Freebies and the Fiscal Future: A Vicious Political Circle
The recent observations of the Supreme Court of India on the growing culture of “freebies” in electoral politics have once again brought into sharp focus a troubling pattern in India’s democracy. While welfare is a constitutional commitment and social justice a moral imperative, the line between responsible governance and competitive populism is increasingly blurred. The Court’s concern is not about compassion; it is about sustainability, accountability and the long-term health of public finances.
Over the past decade, electoral campaigns across states have become arenas of competitive promises. Free electricity up to a certain number of units, free bus travel for women, loan waivers, free appliances, cash transfers — each election seems to raise the stakes. Political parties argue that such measures are instruments of social equity, helping the poor manage rising costs of living. Opponents call them fiscally reckless handouts. The truth lies in a complex space between these two narratives.
The vicious circle begins during elections. Parties, eager to consolidate vote banks, announce attractive schemes that provide immediate relief. Free electricity, for instance, offers tangible and visible benefit to households struggling with monthly bills. Free bus tickets enhance mobility, especially for women, increasing access to jobs and education. These measures generate goodwill and political momentum. Once implemented, they create a direct relationship between the beneficiary and the ruling party.
However, once in power, governments confront the fiscal reality. Subsidies must be financed either through higher borrowing, diversion of funds from capital expenditure, or increased taxation. Revenue deficits widen. Infrastructure projects get delayed. Long-term investments in health, education quality, and industrial development may suffer as funds are locked into recurring subsidy commitments.
Yet discontinuing such schemes becomes politically near-impossible. Any attempt to roll back free electricity or reduce subsidised bus services is portrayed by opposition parties as anti-poor. Beneficiaries, now accustomed to the relief, resist withdrawal. Political rivals promise even more generous benefits. Thus, the cycle deepens: promise, implement, institutionalise, and defend — regardless of fiscal strain.
In the short term, freebies undeniably produce positive outcomes. Free bus travel can raise female workforce participation and social inclusion. Free electricity up to a threshold can protect vulnerable families from energy poverty. Loan waivers may offer temporary respite to distressed farmers. These measures can boost consumption demand, which in turn stimulates local markets.

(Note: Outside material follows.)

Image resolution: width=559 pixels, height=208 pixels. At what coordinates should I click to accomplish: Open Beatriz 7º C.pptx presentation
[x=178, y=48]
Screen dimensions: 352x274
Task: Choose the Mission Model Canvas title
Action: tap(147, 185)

Politically, they help governments signal responsiveness to citizens’ hardships.
But the long-term implications are more complex. Economically, persistent revenue expenditure without corresponding growth in productive capacity can weaken state finances. Mounting debt limits future policy flexibility. Credit ratings may suffer, raising borrowing costs. When subsidies crowd out capital investment, the economy risks slower growth, fewer jobs, and reduced competitiveness.
Politically, the culture of freebies alters the nature of electoral competition. Elections shift from debates about governance, structural reform, and institutional accountability to auctions of promises. Instead of asking which party has a credible development roadmap, voters are nudged to compare the size of immediate benefits. This erodes policy seriousness and incentivises short-term thinking.
Socially, the implications are layered. On one hand, welfare schemes can empower marginalised communities and reduce inequality. On the other, prolonged dependency without parallel investment in skills, productivity, and employment generation may entrench a subsidy mindset. Citizens may begin to evaluate governments primarily by the scale of direct transfers rather than quality of public services. The social contract risks narrowing into transactional politics.
There is also an inter-generational dimension. Today’s borrowing to finance recurring subsidies becomes tomorrow’s debt burden. Young taxpayers inherit fiscal stress created by electoral cycles they did not shape. Sustainable welfare requires a careful balance between compassion and prudence.
None of this suggests that social support must be abandoned. India’s constitutional framework envisions a welfare state. The real question is one of design and discipline. Targeted subsidies, time-bound schemes, transparent fiscal disclosures in party manifestos, and independent assessment of financial viability can create accountability. Welfare linked to human capital — education, healthcare, skill development — produces long-term dividends rather than recurring liabilities.
The Supreme Court’s intervention serves as a reminder that democracy must reconcile empathy with economics. Free electricity and free bus tickets may offer immediate relief and political dividends, but without structural reform and revenue growth, they risk tightening a fiscal noose. The challenge before political parties is not whether to help citizens, but how to do so responsibly.
India’s democracy thrives on choice. But that choice must not devolve into competitive populism divorced from fiscal reality. Breaking the vicious circle requires political courage — the courage to explain costs honestly, to prioritise sustainable development over instant applause, and to treat voters not merely as beneficiaries, but as stakeholders in a shared economic future.